Quel regard le président porte-t-il sur le métier de ‘peintre’ aujourd’hui ? Quels sont les défis ? Comment une entreprise de peinture moderne peut-elle ou doit-elle se profiler pour l’avenir ?
“Notre groupe de travail “Education & Training’ se penche activement sur la question en se focalisant sur le jeune peintre. Un des points majeurs auquel le peintre doit se préparer, c’est la pénurie sur le marché de l'emploi. IVP doit s’allier aux fabricants et fournisseurs pour imaginer des solutions innovantes au niveau du matériel de pulvérisation, par exemple. La robotisation est déjà très développée dans beaucoup d’autres secteurs. Nos peintres vont devoir accélérer le mouvement et réfléchir davantage en termes d’efficacité accrue. Comment faire notre job avec moins de personnes ou en faire davantage avec les mêmes personnes ? Au niveau de l’automatisation, il y a encore résolument des progrès à faire.
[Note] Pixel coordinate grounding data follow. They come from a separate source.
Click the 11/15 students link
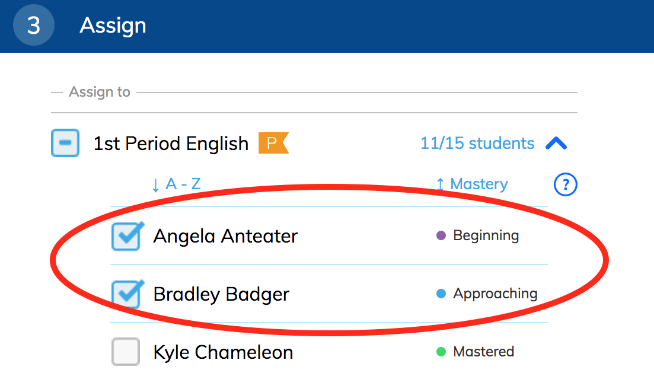Screen dimensions: 654x376 tap(477, 143)
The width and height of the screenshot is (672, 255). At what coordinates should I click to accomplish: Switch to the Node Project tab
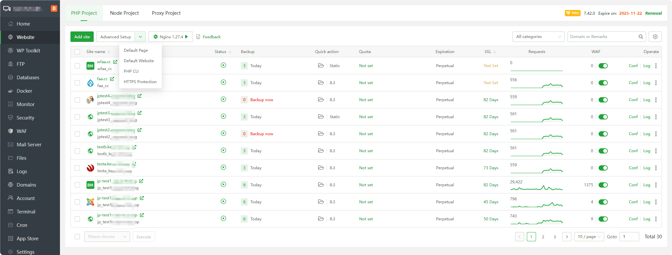pyautogui.click(x=125, y=13)
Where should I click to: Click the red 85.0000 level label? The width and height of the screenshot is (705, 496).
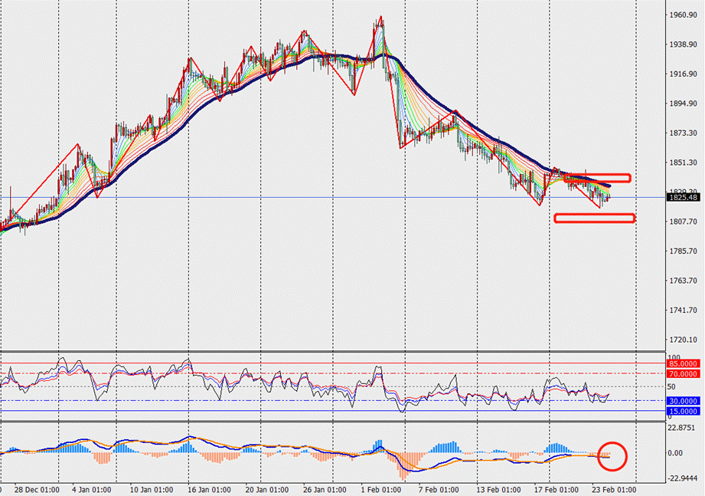pyautogui.click(x=684, y=363)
De notre côté, nous devons continuer à développer des systèmes de peinture plus efficaces."
"Il y a deux façons de faire face à la pénurie sur le marché du travail : d’une part, faire en sorte que l’offre et la profession soient attirantes pour les jeunes et d’autre part, encourager les peintres à travailler avec des drones, des solutions de pulvérisation, etc. Pas pour éliminer de la main-d'œuvre, mais pour alléger le travail et donc le rendre plus attrayant. Ce n’est pas pour aujourd’hui, ni même pour demain. Je fais souvent la comparaison avec la chirurgie médicale. Lorsque les premiers robots sont arrivés il y a dix ans, beaucoup de chirurgiens sont montés sur leurs grands chevaux par crainte de perdre leur emploi. Rien n’est moins vrai car aujourd’hui, les robots leur permettent d’aider davantage de patients. Si nous pouvons faciliter certaines tâches lourdes pour le peintre, comme les hauts murs ou les façades, grâce à des robots, ils pourront se concentrer sur le planning, le perfectionnement de leur art et les techniques spéciales nécessitant plus de savoir-faire. Nous devons évidemment continuer à travailler sur les formations, la reconversion et l’afflux de nouveaux talents mais cela ne suffira pas, il faut aussi innover pour transformer le travail et le rendre plus efficace. Grâce à l’automatisation donc.”
“En tant que fédération, nous pensons évidemment qu'il est important de continuer à se concentrer sur l’enseignement”, conclut Nele, “mais il y a aussi d’autres aspects de la profession à mettre en avant pour améliorer son image et sensibiliser la population au sens large par rapport à notre secteur et aux belles opportunités professionnelles qu'il offre.”